Chapter XXXIV.
 

Farmer Merton received a line from Meadows telling him he had gone into Lancashire on important business, and did not expect to be back for three months, except perhaps for a day at a time. Merton handed the letter to Susan.

"We shall miss him," was her remark.

"That we shall. He is capital company."

"And a worthy man into the bargain," said Susan warmly, "spite of what little-minded folk say and think. What do you think that Will Fielding did only yesterday?"

"I don't know."

"Well, he followed me into--there, it is not worth while having an open quarrel, but I shall hate the sight of his very face. I can't think how such a fool can be George's brother. No wonder George and he could not agree. Poor Mr. Meadows--to be affronted in his own house, just for treating me with respect and civility. So that is a crime now."

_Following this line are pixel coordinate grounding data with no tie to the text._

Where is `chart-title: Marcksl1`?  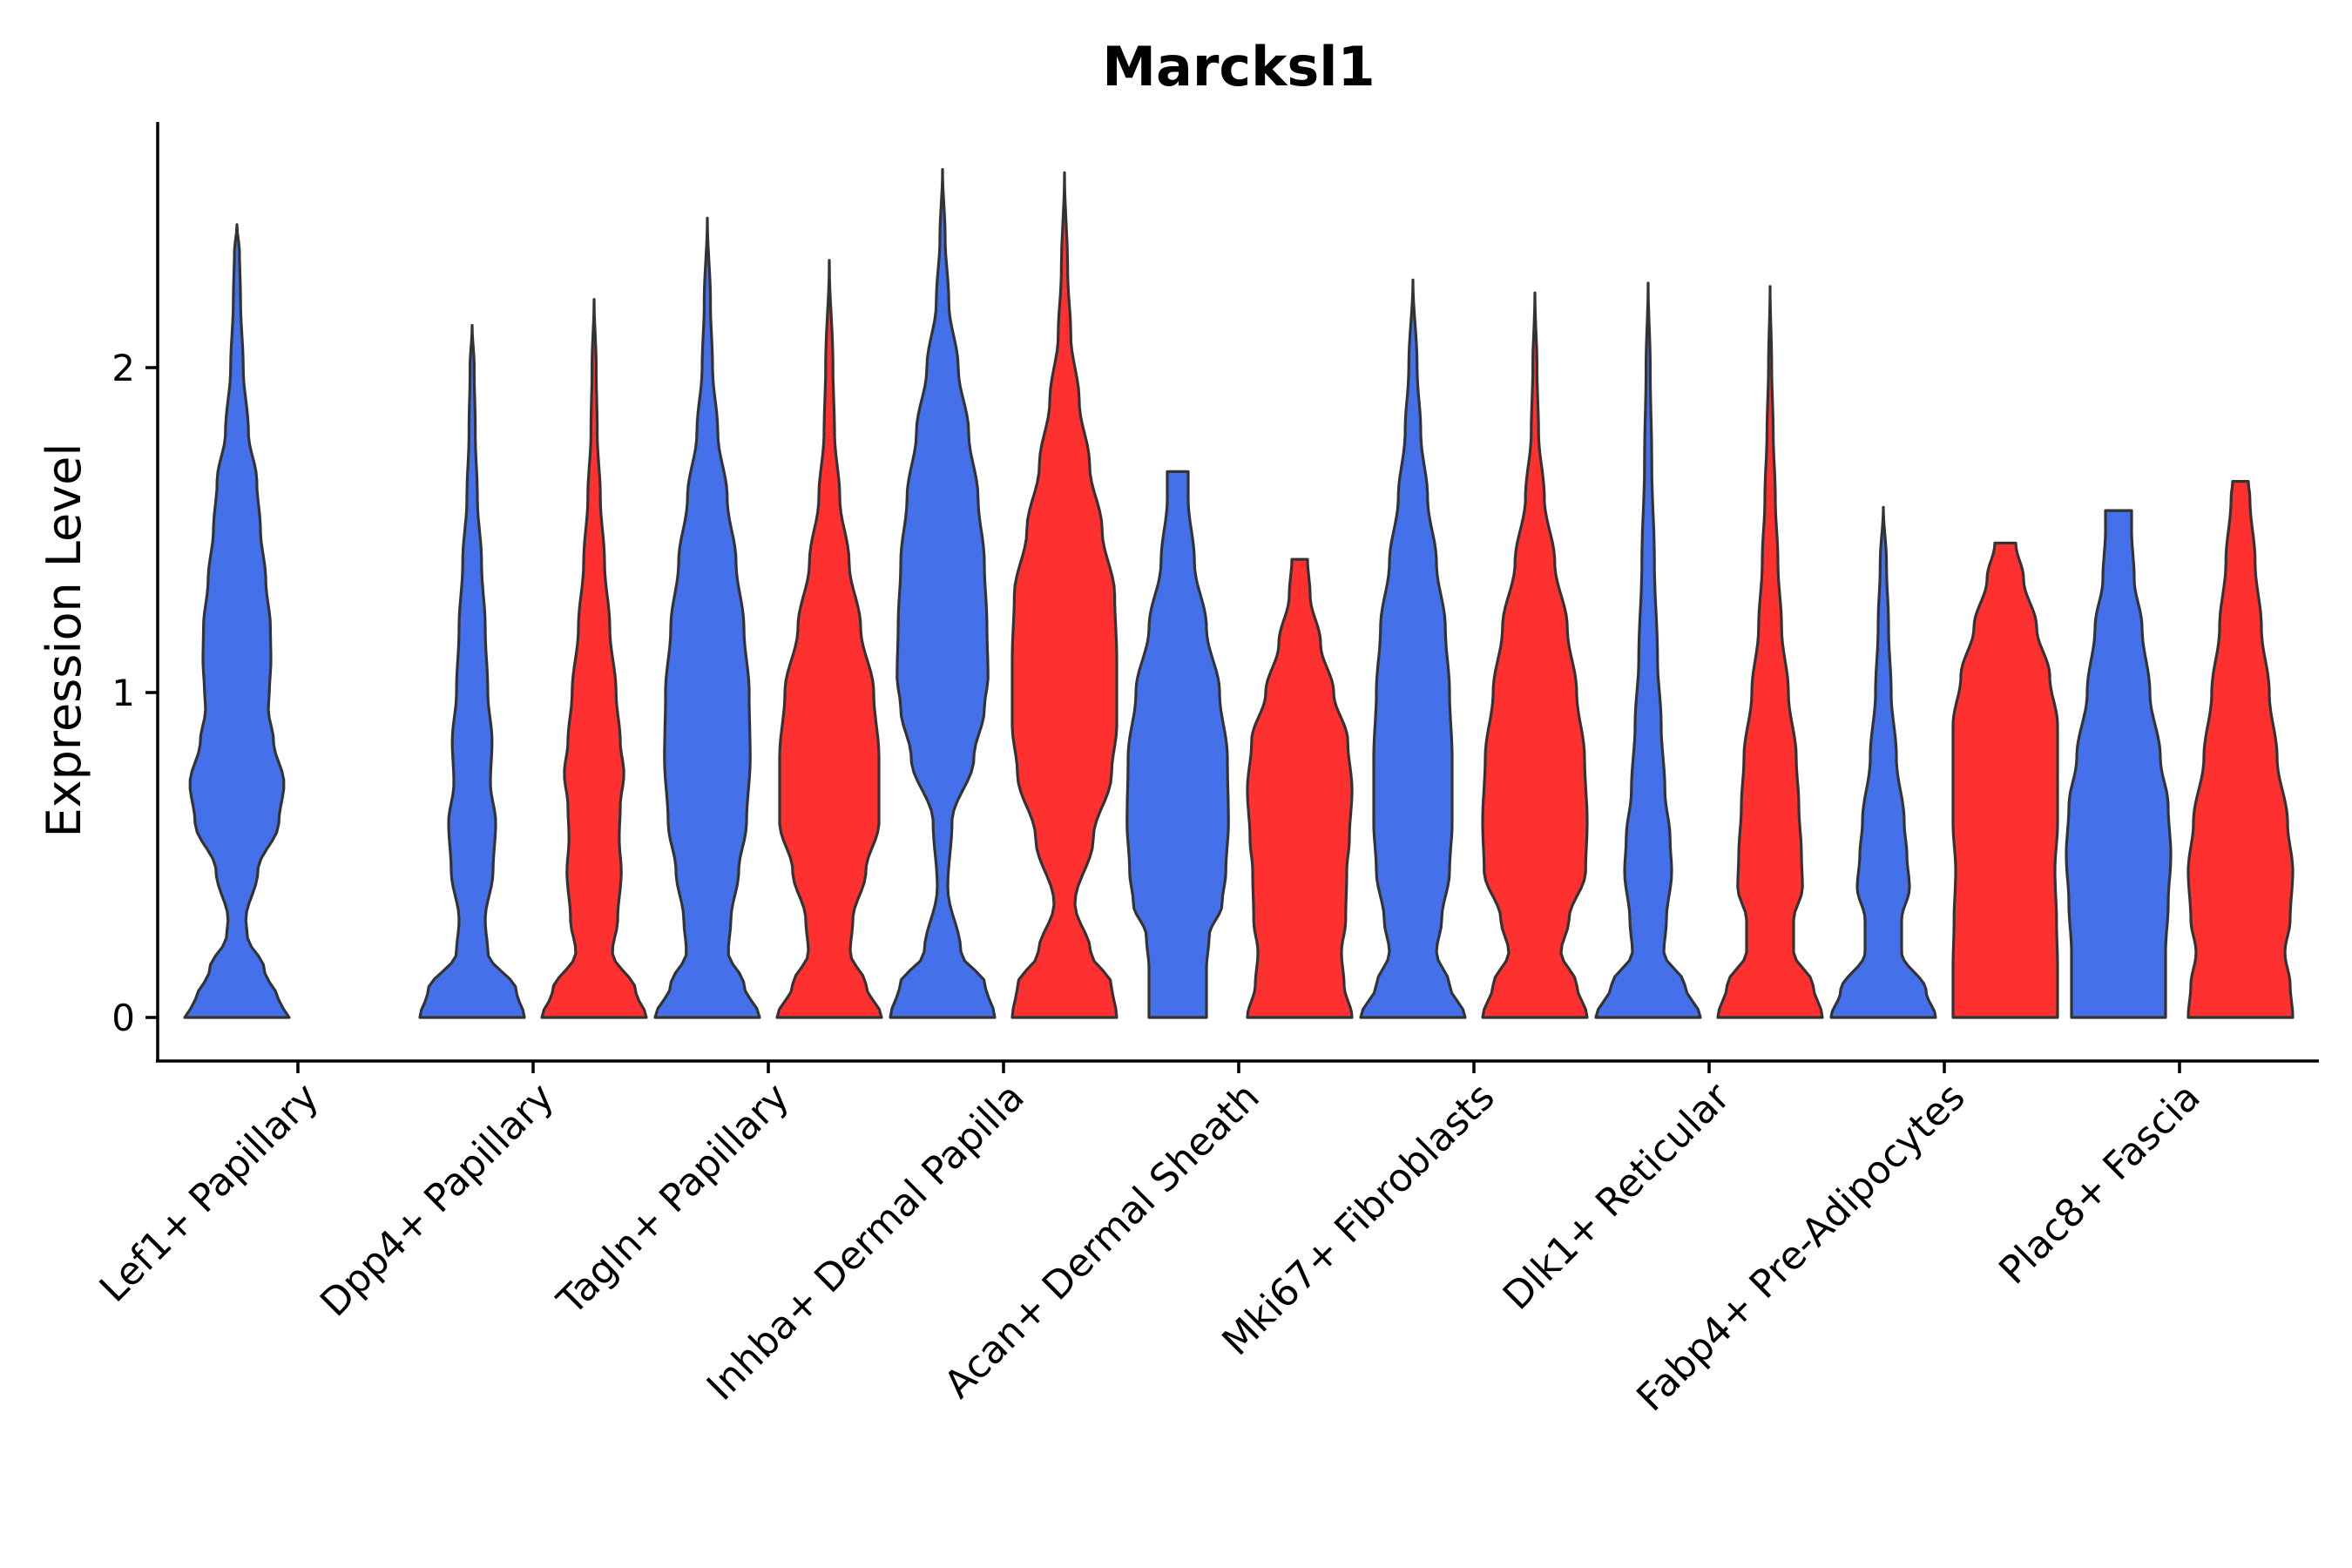 chart-title: Marcksl1 is located at coordinates (1238, 66).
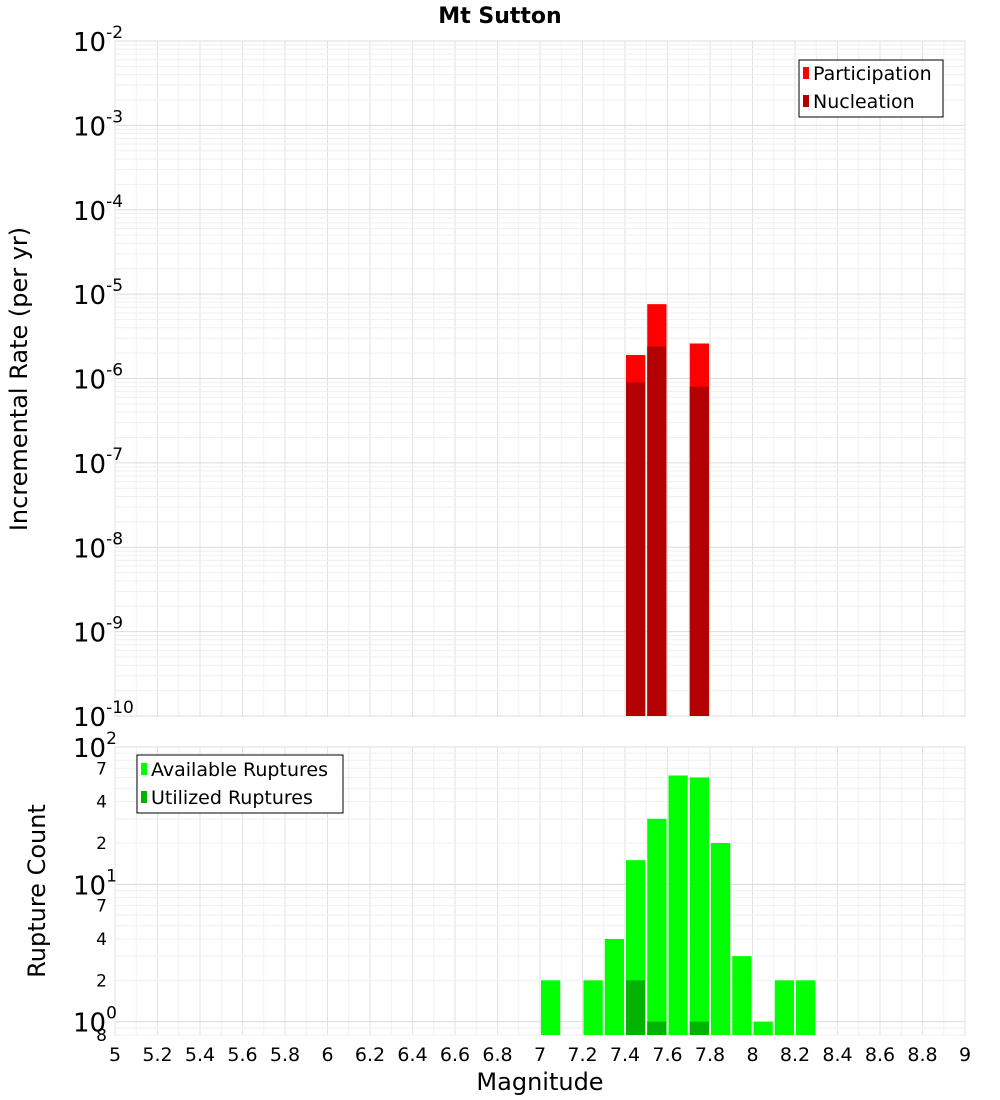 The height and width of the screenshot is (1100, 1000). I want to click on x-tick-label: 7, so click(540, 1055).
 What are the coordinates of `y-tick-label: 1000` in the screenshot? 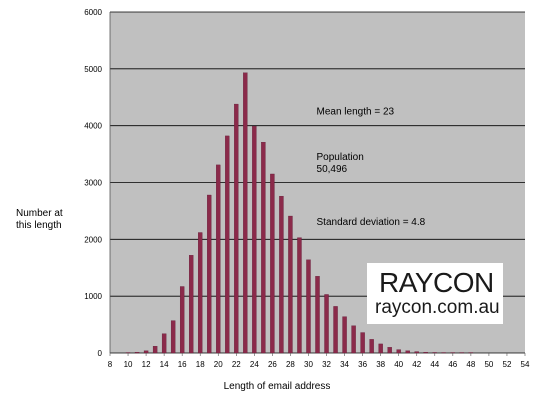 It's located at (93, 296).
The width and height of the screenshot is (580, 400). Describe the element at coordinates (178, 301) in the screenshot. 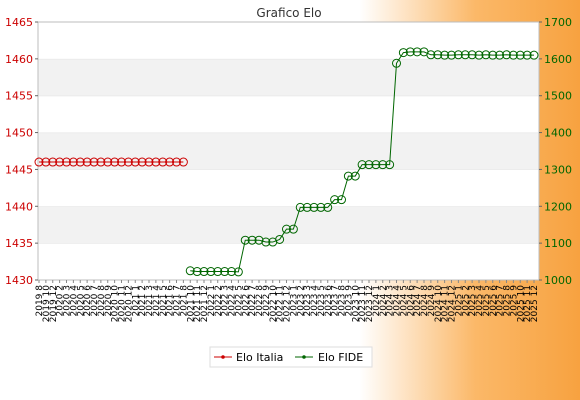

I see `x-tick-label: 2021 7` at that location.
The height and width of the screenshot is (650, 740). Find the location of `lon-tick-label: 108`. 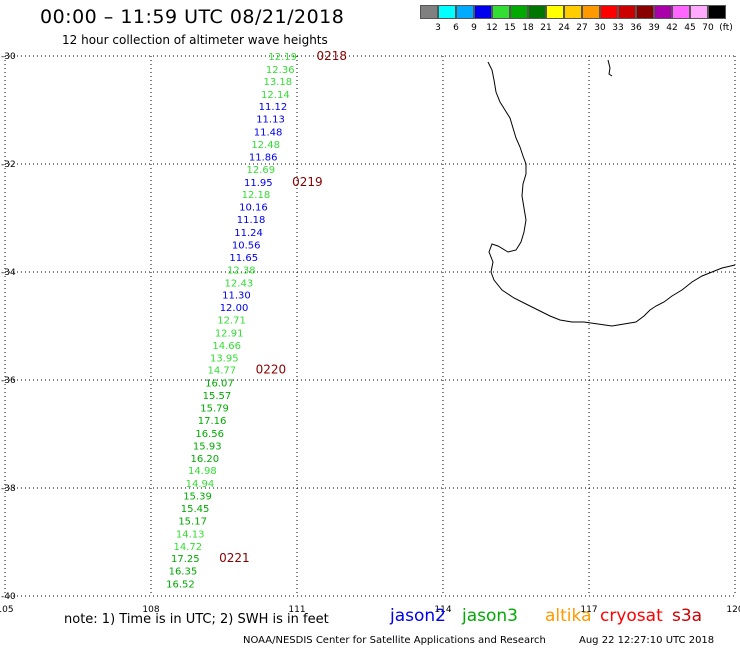

lon-tick-label: 108 is located at coordinates (150, 610).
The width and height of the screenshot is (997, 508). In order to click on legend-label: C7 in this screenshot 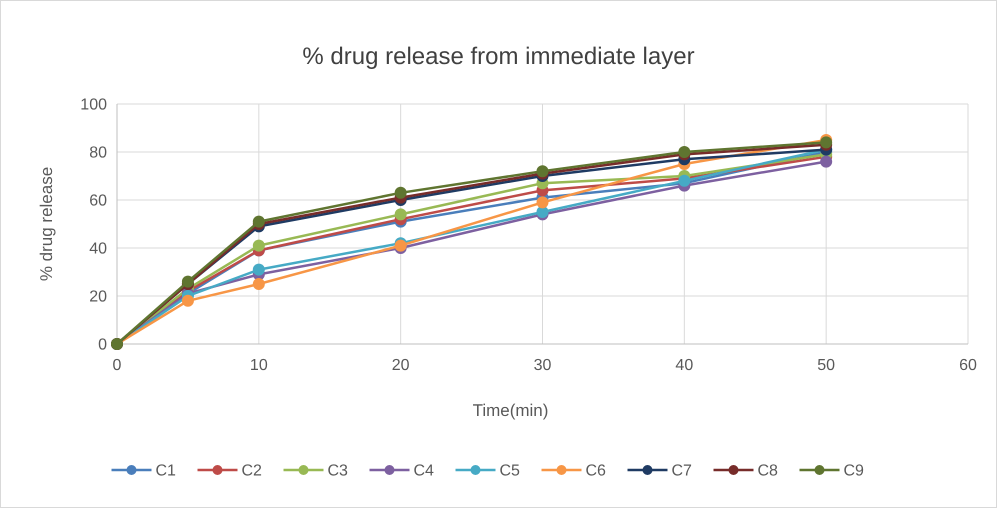, I will do `click(682, 471)`.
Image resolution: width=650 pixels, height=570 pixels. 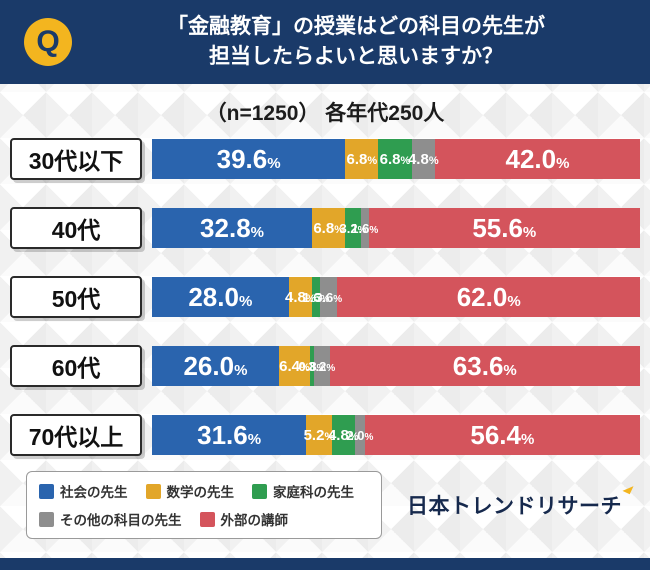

"What are you saying, girl? That young pauper affront my friend Meadows, the warmest man for fifty miles round. If he has, he shall never come on my premises again. You may take your oath of that."

Susan looked aghast. This was more than she had bargained for. She was the last in the world to set two people by the ears.

"Now don't you be so peppery, father," said she. "There is nothing to make a quarrel about."

"Yes there is, though, if that ignorant beggar insulted my friend."

"No! no! no!"

"Why, what did you say?"

"I say--that here is Mr. Clinton coming to the door."

"Let him in, girl, let him in. And you needn't stay. We are going to talk business."